In skeletal muscle, thousands of sarcomeres form long tubes called myofibrils. These tubes are wrapped together in connective tissue and make up the bulk of the skeletal muscle cell (muscle fiber). Due to the length of each muscle fiber, many nuclei are scattered along the length of the cell. The average skeletal muscle cell is about 3 cm in length, but they can vary from about 1 mm (stapedius muscle of the middle ear) to over 50 cm (sartorius muscle of the leg).
Skeletal muscle cells derive from the fusion of thousands of small cells in the embryo. This is why we see thousands of nuclei arranged along the outer perimeter of the skeletal muscle cell. For this reason, we call it a syncytium (“cells put together”).
In the previous descriptions, you may have noticed that muscle cell terminology differs from other types of body cells.
Two Latin names appear over and over again in anatomical descriptions of muscle.
Sark or sarx (Greek σάρξ) means “flesh” in Greek, and so all the “sarco–” words come from that root: sarcoplasm, sarcolemma, sarcomere.
The Greek μῦς or mus, which became the Latin myo–, means mouse. The action of muscles like the biceps was thought to look like a mouse, probably by the same Greeks who named the constellations. They had a very active imagination.
The cell membrane of the skeletal muscle cell has the rather grand and strange name sarcolemma. It’s just like the cell membrane of any other cell; no one knows why this strange name persists.
Similarly, instead of the cytoplasm of muscle cells, we refer to the sarcoplasm.
The most significant and most abundant constituents of muscle fibers are the contractile proteins actin and myosin. The interactions between myosin proteins and actin proteins result in a shortening of sarcomeres, which then ultimately shortens muscle fibers, which leads to muscle contraction. The regulatory proteins troponin and tropomyosin link the release of Ca2+ to muscle contraction. Structural proteins such as titin, actinin, and nebulin help to connect proteins within muscle fibers and maintain the shape and structure of those fibers, even during contraction. Another protein, dystrophin, serves to anchor the various proteins to the cell membrane and surrounding extracellular matrix. The protein elastin comprises the elastic fibers that are responsible for allowing muscles to stretch up to 1.5 times their resting length and recoil back to their original shape after contraction and relaxation. Many other proteins are found throughout muscles, serving to form channels across cell membranes.
Sarcomere Structure
The actin filaments are held together at the Z disc (line) by a protein called actinin. The Z disc is the dark line that splits the light areas in the micrographs seen here. The Z disc defines the borders of the sarcomere. Using electron microscopy, we can see the relationship between the thick filaments of myosin and the thin filaments of actin. There are regions where only actin filaments are found near the Z discs, regions where only myosin filaments are found near the middle of the sarcomere or the M line, and regions where they overlap. These regions changes as the sarcomeres shorten or spring back to their original shape after contraction.

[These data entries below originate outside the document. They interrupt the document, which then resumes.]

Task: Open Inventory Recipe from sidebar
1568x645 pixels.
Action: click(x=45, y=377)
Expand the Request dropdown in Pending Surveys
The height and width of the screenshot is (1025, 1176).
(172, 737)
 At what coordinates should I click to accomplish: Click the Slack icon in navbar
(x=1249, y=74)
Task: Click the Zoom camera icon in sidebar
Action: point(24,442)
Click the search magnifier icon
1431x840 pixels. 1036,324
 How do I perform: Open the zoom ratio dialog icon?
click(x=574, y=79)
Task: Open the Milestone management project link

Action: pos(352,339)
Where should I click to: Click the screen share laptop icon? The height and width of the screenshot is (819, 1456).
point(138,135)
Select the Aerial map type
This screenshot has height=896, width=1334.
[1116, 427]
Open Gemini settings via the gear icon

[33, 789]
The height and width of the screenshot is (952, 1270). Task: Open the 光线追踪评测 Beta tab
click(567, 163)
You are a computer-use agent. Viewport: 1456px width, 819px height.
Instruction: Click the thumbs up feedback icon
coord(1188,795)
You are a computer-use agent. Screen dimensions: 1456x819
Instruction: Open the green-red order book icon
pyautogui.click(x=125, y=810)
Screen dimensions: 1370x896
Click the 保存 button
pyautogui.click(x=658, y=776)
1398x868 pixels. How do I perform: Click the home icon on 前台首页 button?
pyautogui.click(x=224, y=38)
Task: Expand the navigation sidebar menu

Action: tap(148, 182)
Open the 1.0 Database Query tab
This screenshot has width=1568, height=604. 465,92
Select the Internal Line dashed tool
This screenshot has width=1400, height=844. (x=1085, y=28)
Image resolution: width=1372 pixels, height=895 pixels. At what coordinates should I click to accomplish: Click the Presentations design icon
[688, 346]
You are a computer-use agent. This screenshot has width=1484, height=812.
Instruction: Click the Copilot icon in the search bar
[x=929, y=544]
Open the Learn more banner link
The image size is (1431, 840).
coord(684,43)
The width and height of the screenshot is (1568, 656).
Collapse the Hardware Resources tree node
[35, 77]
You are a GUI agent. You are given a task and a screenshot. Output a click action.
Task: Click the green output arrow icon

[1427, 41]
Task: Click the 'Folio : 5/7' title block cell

We will see in more detail later how the centrally located myosin proteins reach across the gap and bind to the actin proteins and pull them towards the center of the sarcomere. As more myosin heads bind and pull in on actin, the sarcomere continues to decrease in length. After contraction, the actin binding sites on actin are covered and structural proteins like titin and elastin help return the sarcomere to its original shape. The process is repeated every time a muscle contracts. This is referred to as the sliding filament model.